This goes along with the 'Sayings We Hate' thread. I hate it when I hear people say things like 'think positive!'

Liked the Q&A on psychcentral

http://psychcentral.com/ask-the-ther...e-how-we-feel/

I hate it when people way things like, "Smile, it's not so bad," to someone who's depressed.

And "choosing" to be depressed? Not quite so simple. As someone who has suffered from depression in various forms for 30 years and has spent some serious time in therapy, let me just add:

1. You can control your thoughts and your thoughts can control your moods. But a person in the depths of depression cannot just "think happy thoughts" at that moment and begin to feel better.

2. You need medication, prescribed and monitored by good psychiatrist montly (just taking zoloft prescribed by your GP is NOT sufficient!!).

3. You need cognitive behavior therapy. This type of therapy is key; It helps you to change your learned behaviors.

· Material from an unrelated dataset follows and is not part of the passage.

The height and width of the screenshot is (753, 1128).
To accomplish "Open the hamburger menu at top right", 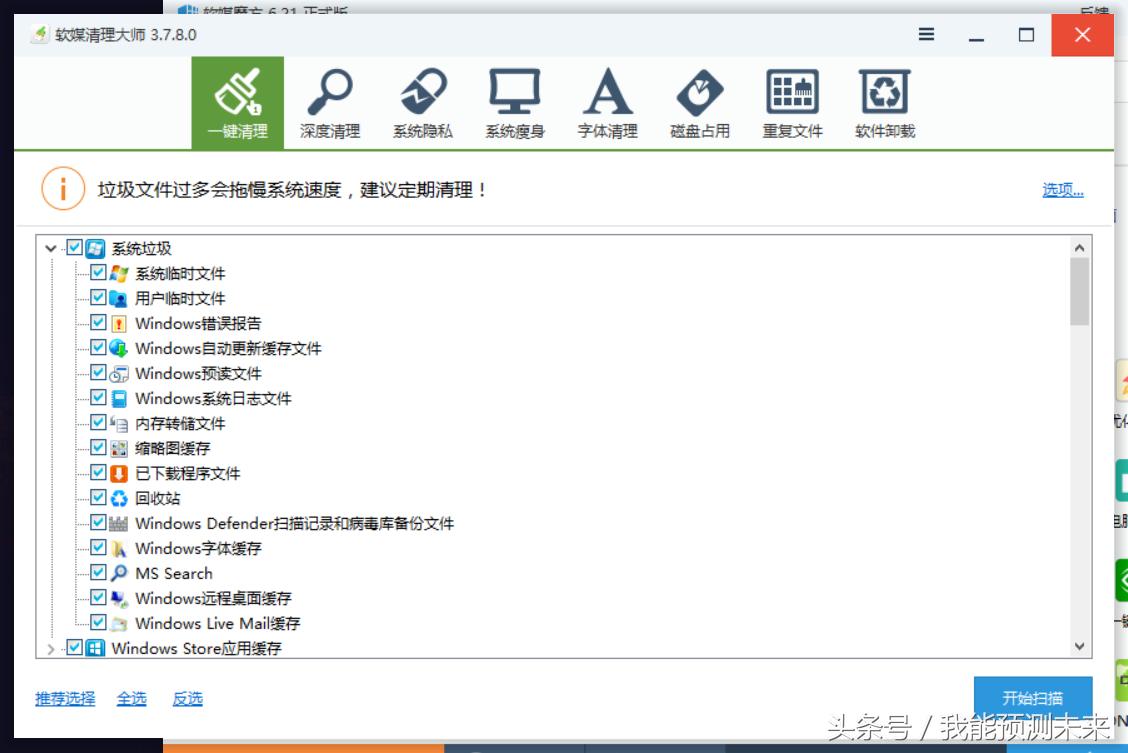I will click(926, 34).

But, you have to be willing to examine your behavior honestly and be willing to admit there may be room for improvement.

After 30 years I continue on a hi-dose of anti-ds, but have finished therapy. My depression, which had been deep and constant for almost 3 years has totally lifted and I only have occasional low days.

Changing my thinking patterns did make a huge difference in my life, but it wasn't as simple as thinking good thoughts. It was a long, hard, drawn out process. But it was worth the effort!

I've never had chronic depression, but I have been depressed. After a relative died, and after my dog TinyMonsters died, when discovering that I possibly had MS...after finding out for sure I had MS. During a time last spring when I had some fairly serious numbness that varied in intensity and location a lot.

Being told to smile is irritating to someone who's depressed. Smiling will not miraculously suck you out of a depression.

It makes you annoyed at the person telling you to smile. So then you're annoyed and depressed.

Before I knew for sure I had MS. My aunt kept telling me that I didnt have MS. (she's a nurse, but occasionally a little clueless) She was positive that I was either making it up, or I was blowing things out of proportion.

Kept telling me that I needed to get out. At the time, I had optic neuritis, and bright lights hurt me. I didnt need to get out, I needed to live in my basement like a mole with most of the lights turned off.

What drove me nuts, was that after I got diagnosed, I was told by several people that now I know that I have MS. I can stop thinking about it, and get on with my life.

Ummm...Just how do you "stop thinking" about a life changing diagnosis that requires daily treatment and "get on" with life. Yes, I am getting on with my life now...because I'm participating in the treatment for the MS. Since I'm participating in my treatment for MS. I'm being CONSTANTLY REMINDED that I have MS everytime I have to play darts on my thighs and stomach with the Copaxone needle.

There's no way to stop thinking about it. At least I can calm down about things a bit because not knowing for sure is worse than knowing for sure.

I'm not depressed now, but I'm annoyed as heck because people read that depression is associated with MS, so a lot of people who know I have MS are assuming that I'm permanently depressed because depression is associated with MS.